> [ABOUT THIS TASK]
Every entry should come back exactly as written, minus the pictures.

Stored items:
──────────────────────────────

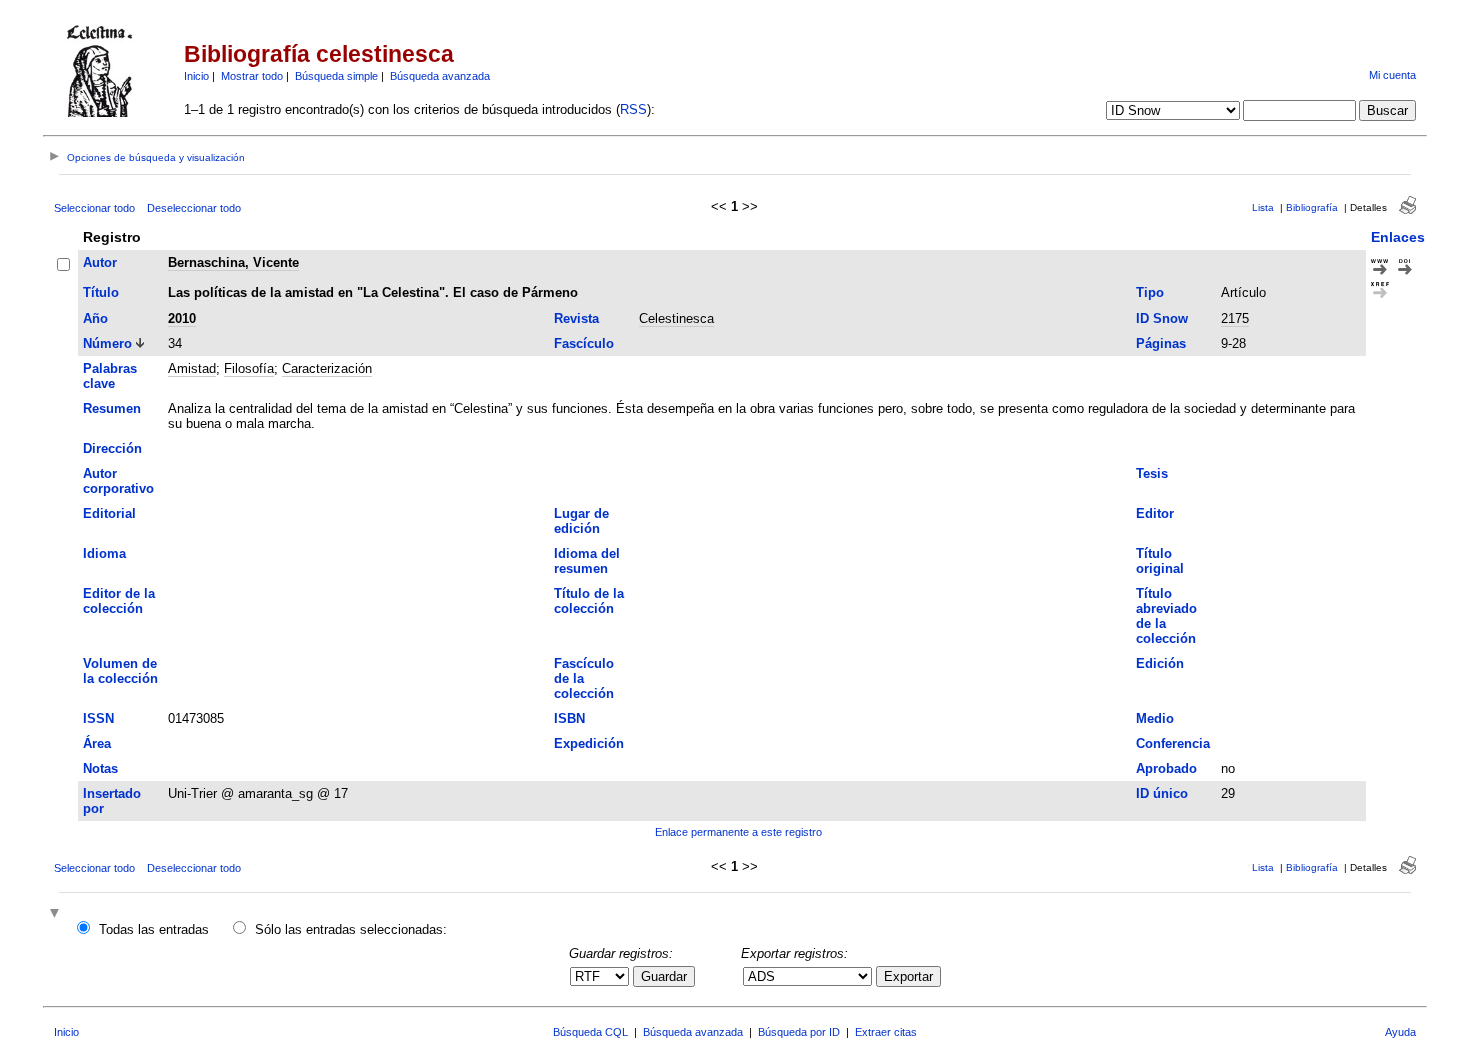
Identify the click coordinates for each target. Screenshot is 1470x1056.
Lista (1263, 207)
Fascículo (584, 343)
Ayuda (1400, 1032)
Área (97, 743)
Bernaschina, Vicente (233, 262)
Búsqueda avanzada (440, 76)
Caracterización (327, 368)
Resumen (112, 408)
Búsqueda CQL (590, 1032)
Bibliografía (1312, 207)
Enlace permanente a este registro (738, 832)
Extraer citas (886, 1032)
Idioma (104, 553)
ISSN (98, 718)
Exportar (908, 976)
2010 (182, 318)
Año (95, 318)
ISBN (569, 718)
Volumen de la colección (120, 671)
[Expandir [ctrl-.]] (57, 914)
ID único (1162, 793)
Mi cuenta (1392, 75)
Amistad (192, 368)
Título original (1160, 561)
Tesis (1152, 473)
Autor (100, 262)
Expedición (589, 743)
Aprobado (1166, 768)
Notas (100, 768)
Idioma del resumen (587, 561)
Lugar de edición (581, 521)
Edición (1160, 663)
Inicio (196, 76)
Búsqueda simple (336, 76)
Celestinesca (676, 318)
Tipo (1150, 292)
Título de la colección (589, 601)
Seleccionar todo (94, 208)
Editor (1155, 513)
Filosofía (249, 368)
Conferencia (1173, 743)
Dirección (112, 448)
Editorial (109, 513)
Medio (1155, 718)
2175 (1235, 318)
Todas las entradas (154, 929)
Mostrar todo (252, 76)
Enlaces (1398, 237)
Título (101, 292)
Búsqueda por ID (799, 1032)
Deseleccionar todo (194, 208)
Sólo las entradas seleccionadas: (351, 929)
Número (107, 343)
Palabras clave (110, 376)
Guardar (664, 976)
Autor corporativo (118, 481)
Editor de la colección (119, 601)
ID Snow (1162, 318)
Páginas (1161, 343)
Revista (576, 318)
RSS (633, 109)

──────────────────────────────

> [EXPECTED OUTPUT]
Identify the click coordinates for each target. Screenshot is 1470x1056.
Lista (1263, 207)
Fascículo (584, 343)
Ayuda (1400, 1032)
Área (97, 743)
Bernaschina, Vicente (233, 262)
Búsqueda avanzada (440, 76)
Caracterización (327, 368)
Resumen (112, 408)
Búsqueda CQL (590, 1032)
Bibliografía (1312, 207)
Enlace permanente a este registro (738, 832)
Extraer citas (886, 1032)
Idioma (104, 553)
ISSN (98, 718)
Exportar (908, 976)
2010 (182, 318)
Año (95, 318)
ISBN (569, 718)
Volumen de la colección (120, 671)
[Expandir [ctrl-.]] (57, 914)
ID único (1162, 793)
Mi cuenta (1392, 75)
Amistad (192, 368)
Título original (1160, 561)
Tesis (1152, 473)
Autor (100, 262)
Expedición (589, 743)
Aprobado (1166, 768)
Notas (100, 768)
Idioma del resumen (587, 561)
Lugar de edición (581, 521)
Edición (1160, 663)
Inicio (196, 76)
Búsqueda simple (336, 76)
Celestinesca (676, 318)
Tipo (1150, 292)
Título de la colección (589, 601)
Seleccionar todo (94, 208)
Editor (1155, 513)
Filosofía (249, 368)
Conferencia (1173, 743)
Dirección (112, 448)
Editorial (109, 513)
Medio (1155, 718)
2175 (1235, 318)
Todas las entradas (154, 929)
Mostrar todo (252, 76)
Enlaces (1398, 237)
Título (101, 292)
Búsqueda por ID (799, 1032)
Deseleccionar todo (194, 208)
Sólo las entradas seleccionadas: (351, 929)
Número (107, 343)
Palabras clave (110, 376)
Guardar (664, 976)
Autor corporativo (118, 481)
Editor de la colección (119, 601)
ID Snow (1162, 318)
Páginas (1161, 343)
Revista (576, 318)
RSS (633, 109)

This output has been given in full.